Protestos de professores bloqueiam acesso ao Estádio Azteca
Professores da CNTE bloqueiam vias e exigem reajuste de 100% às vésperas da abertura da Copa do Mundo de 2026 na Cidade do México.
Pontos principais
- A categoria exige um reajuste salarial de 100%, proposta considerada inviável pelo governo federal.
- Bloqueios atingiram vias estratégicas e o acesso ao Estádio Azteca, palco da abertura do torneio.
- A CNTE iniciou uma greve nacional por tempo indeterminado, resultando em confrontos e um incêndio no Ministério da Educação.
- Prejuízos econômicos causados pelos protestos e atos de vandalismo já são estimados em R$ 119 milhões.
- A presidente Claudia Sheinbaum classificou as manifestações como provocações e questionou a legitimidade dos envolvidos.

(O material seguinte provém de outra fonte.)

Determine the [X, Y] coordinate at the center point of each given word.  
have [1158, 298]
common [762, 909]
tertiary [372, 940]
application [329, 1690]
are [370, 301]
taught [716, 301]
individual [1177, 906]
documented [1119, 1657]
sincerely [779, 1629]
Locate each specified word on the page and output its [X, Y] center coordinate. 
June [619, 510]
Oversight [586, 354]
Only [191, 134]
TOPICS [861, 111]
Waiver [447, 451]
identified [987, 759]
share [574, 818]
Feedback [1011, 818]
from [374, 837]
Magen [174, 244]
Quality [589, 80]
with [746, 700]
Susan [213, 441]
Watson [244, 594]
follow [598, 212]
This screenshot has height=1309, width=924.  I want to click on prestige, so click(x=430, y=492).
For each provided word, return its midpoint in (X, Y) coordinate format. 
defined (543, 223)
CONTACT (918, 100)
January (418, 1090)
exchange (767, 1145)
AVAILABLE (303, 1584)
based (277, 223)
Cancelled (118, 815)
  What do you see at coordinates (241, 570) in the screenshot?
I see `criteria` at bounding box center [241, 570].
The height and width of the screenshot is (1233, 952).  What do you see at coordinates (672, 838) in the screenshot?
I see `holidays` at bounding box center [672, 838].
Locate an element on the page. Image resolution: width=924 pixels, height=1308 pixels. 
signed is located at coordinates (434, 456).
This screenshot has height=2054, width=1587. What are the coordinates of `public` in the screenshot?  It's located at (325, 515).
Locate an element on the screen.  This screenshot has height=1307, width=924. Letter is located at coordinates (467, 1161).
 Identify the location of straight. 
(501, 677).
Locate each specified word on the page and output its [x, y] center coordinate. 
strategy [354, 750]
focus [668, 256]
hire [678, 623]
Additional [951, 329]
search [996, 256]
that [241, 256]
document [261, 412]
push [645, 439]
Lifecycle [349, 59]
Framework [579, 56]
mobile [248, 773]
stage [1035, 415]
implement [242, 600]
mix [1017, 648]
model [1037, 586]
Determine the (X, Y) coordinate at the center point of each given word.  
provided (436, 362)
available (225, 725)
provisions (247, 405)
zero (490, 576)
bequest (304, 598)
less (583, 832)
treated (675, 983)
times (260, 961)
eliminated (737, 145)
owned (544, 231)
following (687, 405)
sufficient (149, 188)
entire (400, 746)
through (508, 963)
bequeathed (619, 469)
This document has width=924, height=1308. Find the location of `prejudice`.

A dois dias da abertura da Copa do Mundo de 2026, a tensão na Cidade do México escalou com protestos de professores da CNTE. A categoria, que exige um reajuste salarial de 100%, bloqueou o acesso ao Estádio Azteca e realizou atos que resultaram em confrontos com forças de segurança e um incêndio no Ministério da Educação. O governo federal, que considera a demanda salarial inviável, enfrenta um cenário de greve nacional por tempo indeterminado. A presidente Claudia Sheinbaum classificou as ações como provocações, enquanto autoridades locais tentam conter os bloqueios que já geraram prejuízos econômicos estimados em R$ 119 milhões. A situação levanta preocupações sobre a logística e a segurança para o início da competição internacional, com o governo buscando garantir o fluxo de torcedores e delegações para a cerimônia de abertura na próxima quinta-feira.